I plan to use `sitename` as an index going forward because it's natural to think in terms of study sites. This means I don't need other information in the dataframe I take forward in my analyses at the study site level of detail. So this information can easily be rerieved if needs be when debugging, I save this to disk and remove the extra columns

In [None]:
site_meta_fields = ['sitecode', 'sitename', 'site_', 'sigle', 'e_', 'chron_']
site_meta = epd_data.groupby(site_meta_fields).size().rename('num_records')
site_meta.to_csv(OUTPUT_DIR / 'site_metadata.csv', encoding='utf8', header=True)
epd_data = epd_data.drop(
    [x for x in site_meta_fields if x != 'sitecode'], axis=1
)
epd_data

`sample_` (a database key from the EPD) is also redundant at this point, since we can idenify each sample from its `agebp`. Similarly each variable (pollen species) is uniquely identified by its `varcode` so we can also drop `var_`.
========
WHAT TO WORK ON =
Condense the paragraph in the EPD data excerpt that begins "I plan to use `sitename`" into a short bulleted list that keeps its main facts. The listing comes from a separate, unrelated source.

DATA EXTRACT =
========
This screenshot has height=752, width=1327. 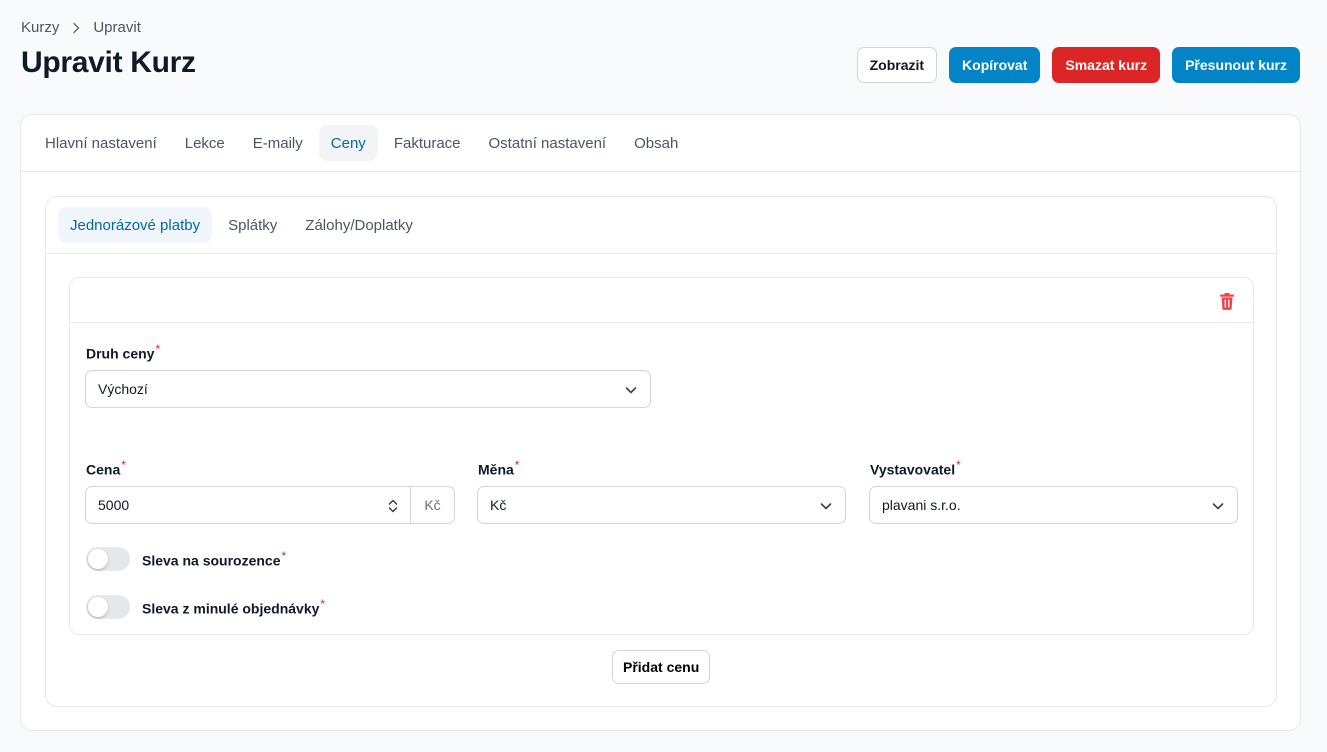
========
ANSWER TO THIS PROBLEM =
- `sitename` will be used as the index, since it is natural to think in terms of study sites.
- The dataframe carried forward into site-level analyses does not need the other site information.
- That information is saved to disk so it can be retrieved when debugging, and the extra columns are removed.